Start of DATA IN THIS EXERCISE

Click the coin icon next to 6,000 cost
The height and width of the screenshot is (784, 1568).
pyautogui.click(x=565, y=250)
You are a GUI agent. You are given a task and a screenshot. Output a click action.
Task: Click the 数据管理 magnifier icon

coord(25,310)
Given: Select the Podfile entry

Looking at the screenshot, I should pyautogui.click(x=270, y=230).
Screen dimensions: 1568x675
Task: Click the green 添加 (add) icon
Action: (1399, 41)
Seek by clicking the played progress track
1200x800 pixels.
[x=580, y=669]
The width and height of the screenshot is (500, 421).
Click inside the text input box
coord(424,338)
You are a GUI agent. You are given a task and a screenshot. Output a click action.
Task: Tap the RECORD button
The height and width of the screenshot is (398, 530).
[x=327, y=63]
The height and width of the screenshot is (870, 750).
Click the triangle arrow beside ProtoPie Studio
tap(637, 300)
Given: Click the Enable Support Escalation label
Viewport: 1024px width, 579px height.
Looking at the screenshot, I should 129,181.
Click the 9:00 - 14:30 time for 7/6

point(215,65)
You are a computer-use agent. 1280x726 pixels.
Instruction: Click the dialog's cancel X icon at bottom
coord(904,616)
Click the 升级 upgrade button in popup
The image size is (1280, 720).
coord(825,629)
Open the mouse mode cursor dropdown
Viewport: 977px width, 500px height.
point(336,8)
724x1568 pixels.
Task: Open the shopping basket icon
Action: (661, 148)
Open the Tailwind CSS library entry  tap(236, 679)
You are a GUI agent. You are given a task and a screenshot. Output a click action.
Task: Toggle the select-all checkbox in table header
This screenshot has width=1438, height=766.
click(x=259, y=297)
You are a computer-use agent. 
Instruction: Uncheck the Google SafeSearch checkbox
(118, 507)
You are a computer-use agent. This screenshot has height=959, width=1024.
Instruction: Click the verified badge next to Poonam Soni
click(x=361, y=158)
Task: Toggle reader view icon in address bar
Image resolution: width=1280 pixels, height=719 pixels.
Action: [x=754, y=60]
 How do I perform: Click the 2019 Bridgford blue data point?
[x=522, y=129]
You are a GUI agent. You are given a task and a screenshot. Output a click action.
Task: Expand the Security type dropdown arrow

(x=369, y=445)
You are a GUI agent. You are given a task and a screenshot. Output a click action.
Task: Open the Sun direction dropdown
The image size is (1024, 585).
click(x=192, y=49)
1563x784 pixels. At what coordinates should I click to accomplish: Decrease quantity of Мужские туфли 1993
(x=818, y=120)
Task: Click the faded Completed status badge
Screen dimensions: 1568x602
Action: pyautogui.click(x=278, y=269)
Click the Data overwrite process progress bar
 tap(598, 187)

End of DATA IN THIS EXERCISE

Word for word, restate the data above from its first line down to and including the line with "Given: Click the".

Click the coin icon next to 6,000 cost
The height and width of the screenshot is (784, 1568).
pyautogui.click(x=565, y=250)
You are a GUI agent. You are given a task and a screenshot. Output a click action.
Task: Click the 数据管理 magnifier icon

coord(25,310)
Given: Select the Podfile entry

Looking at the screenshot, I should pyautogui.click(x=270, y=230).
Screen dimensions: 1568x675
Task: Click the green 添加 (add) icon
Action: (1399, 41)
Seek by clicking the played progress track
1200x800 pixels.
[x=580, y=669]
The width and height of the screenshot is (500, 421).
Click inside the text input box
coord(424,338)
You are a GUI agent. You are given a task and a screenshot. Output a click action.
Task: Tap the RECORD button
The height and width of the screenshot is (398, 530).
[x=327, y=63]
The height and width of the screenshot is (870, 750).
Click the triangle arrow beside ProtoPie Studio
tap(637, 300)
Given: Click the Enable Support Escalation label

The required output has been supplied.